- Directed by: Clem Easton
- Written by: Clem Easton (Story) Hugh C. Weir (Writer)
- Starring: William Garwood Violet Mersereau
- Distributed by: Universal Film Manufacturing Company
- Release date: April 23, 1915;
- Country: United States
- Languages: Silent film English intertitles

= The Adventure of the Yellow Curl Papers =

1915 American silent film

The Adventure of the Yellow Curl Papers (also known as The Mystery of the Yellow Curl Papers) is a 1915 American silent short comedy-drama film directed by Clem Easton. The film stars William Garwood and Violet Mersereau.

The film was based on a short story by Hugh C. Weir. It was distributed by the Universal Film Manufacturing Company, and released on April 23, 1915.

==Cast==
- William Garwood as Ted
- Violet Mersereau as Flo

==Plot==
Finding Flo too despondent over the poor business of her stock company to pay any attention to his thirteenth proposal of marriage, Ted determines to enliven business with some shrieking press agent stunt.

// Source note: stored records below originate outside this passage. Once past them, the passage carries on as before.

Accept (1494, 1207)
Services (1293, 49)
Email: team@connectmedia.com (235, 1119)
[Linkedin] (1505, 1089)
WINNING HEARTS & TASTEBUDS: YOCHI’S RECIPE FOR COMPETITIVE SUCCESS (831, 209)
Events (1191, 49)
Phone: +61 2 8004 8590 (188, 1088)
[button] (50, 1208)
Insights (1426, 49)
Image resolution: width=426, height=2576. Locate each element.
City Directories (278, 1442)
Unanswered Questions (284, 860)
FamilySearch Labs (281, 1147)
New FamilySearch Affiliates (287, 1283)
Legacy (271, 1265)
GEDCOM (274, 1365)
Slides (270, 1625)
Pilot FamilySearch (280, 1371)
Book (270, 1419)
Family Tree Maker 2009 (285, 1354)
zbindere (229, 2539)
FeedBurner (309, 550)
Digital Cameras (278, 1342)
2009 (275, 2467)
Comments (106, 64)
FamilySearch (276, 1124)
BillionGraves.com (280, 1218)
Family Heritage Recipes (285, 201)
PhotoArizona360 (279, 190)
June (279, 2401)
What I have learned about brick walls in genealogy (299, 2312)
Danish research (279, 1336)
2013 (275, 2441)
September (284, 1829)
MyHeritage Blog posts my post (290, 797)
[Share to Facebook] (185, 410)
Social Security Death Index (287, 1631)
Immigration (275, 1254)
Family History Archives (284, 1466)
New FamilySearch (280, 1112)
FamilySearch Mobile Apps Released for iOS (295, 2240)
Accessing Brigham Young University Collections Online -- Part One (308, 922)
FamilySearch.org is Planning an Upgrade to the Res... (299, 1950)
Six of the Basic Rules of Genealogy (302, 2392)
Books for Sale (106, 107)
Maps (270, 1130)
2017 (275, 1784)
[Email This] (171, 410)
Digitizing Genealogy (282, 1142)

He has Flo place a hundred-dollar bill in one of her curl papers, and stages a fake robbery, intended to get unlimited space in the newspapers with the story about the leading lady who curls her hair with hundred-dollar bills. Everything runs smoothly until Ted reaches the ground after taking the papers. Here he is pounced upon by the constable, who is on the watch for chicken thieves. Ted breaks away from him, and finds it pretty difficult keeping out of the way of detectives. He is saved from arrest by the apprehension of the real thief. Incidentally, the advertising has drawn attention to Flo's company, and, out of gratitude, she marries Ted.

==Reviews==
The Motion Picture News said that while the plot is novel it fails to hold the interest, as there is little action, and even that is at times unfathomable. The Springfield News-Sun said it was a prize comedy-drama about an actress who used $100 bills for curl papers. The Daily Gate City praised the film for being a fine play with lots of fun and some real dramatic situations. You'll enjoy every moment of this sterling photoplay.